BRUXELLES - "Il rapporto europeo sulla droga rivela il costo umano del consumo di stupefacenti, con le ultime cifre annuali che mostrano almeno 7.600 decessi per overdose. Dobbiamo fare tutto il possibile per impedire che nuovi prodotti pericolosi invadano il mercato e utilizzare tutta la forza della legge per smantellare il modello di business dei trafficanti illegali". Lo ha dichiarato il commissario Ue agli Affari Interni Magnus Brunner presentando la relazione sulla droga in Europa 2026. "Con il sistema di allarme rapido Ue stiamo individuando tempestivamente nuove tendenze. Grazie al nostro piano d'azione contro il traffico di droga, abbiamo fornito alle autorità europee una linea d'azione chiara e, rafforzando la cooperazione internazionale, stiamo creando un fronte globale per contrastare questo traffico criminale" ha aggiunto.

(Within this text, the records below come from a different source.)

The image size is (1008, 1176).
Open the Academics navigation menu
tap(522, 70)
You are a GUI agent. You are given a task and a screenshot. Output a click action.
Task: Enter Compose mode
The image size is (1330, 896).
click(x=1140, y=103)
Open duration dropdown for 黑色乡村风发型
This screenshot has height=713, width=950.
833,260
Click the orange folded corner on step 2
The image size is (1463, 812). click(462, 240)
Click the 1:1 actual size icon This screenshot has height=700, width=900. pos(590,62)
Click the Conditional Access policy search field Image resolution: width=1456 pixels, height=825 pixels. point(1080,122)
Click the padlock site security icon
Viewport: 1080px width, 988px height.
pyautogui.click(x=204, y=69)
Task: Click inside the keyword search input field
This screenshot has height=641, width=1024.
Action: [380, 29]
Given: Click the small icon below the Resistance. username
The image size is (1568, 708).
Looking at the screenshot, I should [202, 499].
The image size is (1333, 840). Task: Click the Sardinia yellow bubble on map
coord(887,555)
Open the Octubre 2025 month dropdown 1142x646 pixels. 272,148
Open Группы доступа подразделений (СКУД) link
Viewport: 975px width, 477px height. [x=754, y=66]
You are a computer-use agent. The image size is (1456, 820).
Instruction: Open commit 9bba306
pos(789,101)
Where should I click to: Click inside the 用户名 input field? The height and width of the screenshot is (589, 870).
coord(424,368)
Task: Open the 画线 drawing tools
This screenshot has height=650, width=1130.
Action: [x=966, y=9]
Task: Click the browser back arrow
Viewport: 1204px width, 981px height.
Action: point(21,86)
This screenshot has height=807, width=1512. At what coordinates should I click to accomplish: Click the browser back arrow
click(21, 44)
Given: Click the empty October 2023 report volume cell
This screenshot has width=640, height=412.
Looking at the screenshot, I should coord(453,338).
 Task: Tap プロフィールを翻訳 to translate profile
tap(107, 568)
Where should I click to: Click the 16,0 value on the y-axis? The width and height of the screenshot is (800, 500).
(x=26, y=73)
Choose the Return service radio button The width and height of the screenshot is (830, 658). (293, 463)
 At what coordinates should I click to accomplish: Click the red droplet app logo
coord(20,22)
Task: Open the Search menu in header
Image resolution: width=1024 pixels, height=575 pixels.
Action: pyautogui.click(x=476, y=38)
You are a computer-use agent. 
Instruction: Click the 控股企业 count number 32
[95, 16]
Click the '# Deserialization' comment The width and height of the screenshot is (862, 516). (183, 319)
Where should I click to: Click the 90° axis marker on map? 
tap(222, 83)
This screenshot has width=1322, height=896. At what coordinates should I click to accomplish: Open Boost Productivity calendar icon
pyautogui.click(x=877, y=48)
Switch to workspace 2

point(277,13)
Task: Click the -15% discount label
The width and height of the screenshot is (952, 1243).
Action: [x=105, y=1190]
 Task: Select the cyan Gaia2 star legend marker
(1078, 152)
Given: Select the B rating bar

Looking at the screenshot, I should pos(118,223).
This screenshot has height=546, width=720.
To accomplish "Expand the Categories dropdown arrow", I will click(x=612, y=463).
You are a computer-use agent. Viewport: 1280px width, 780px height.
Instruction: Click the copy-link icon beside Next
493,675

Il rapporto si basa sui dati provenienti dagli Stati membri dell'Ue, da Norvegia e Turchia e mostra come le droghe siano diventate più facilmente reperibili, diversificate e potenti, mentre i gruppi della criminalità organizzata ricorrono più frequentemente alla violenza, il che ha un impatto sempre più negativo sulla salute e sulla sicurezza europea. In particolare, gli oppioidi, solitamente in combinazione con altre sostanze, rimangono la principale causa di morte per overdose in Europa. Queste droghe rappresentano un grave pericolo per la salute, soprattutto le nuove sostanze per le quali la conoscenza scientifica e pubblica dei rischi è ancora limitata. Le droghe illecite, tra cui cocaina e droghe sintetiche, così come le nuove sostanze psicoattive, sono ampiamente disponibili. Continuano ad apparire nuovi prodotti a base di cannabis, mentre la varietà di oppioidi e stimolanti venduti è in aumento.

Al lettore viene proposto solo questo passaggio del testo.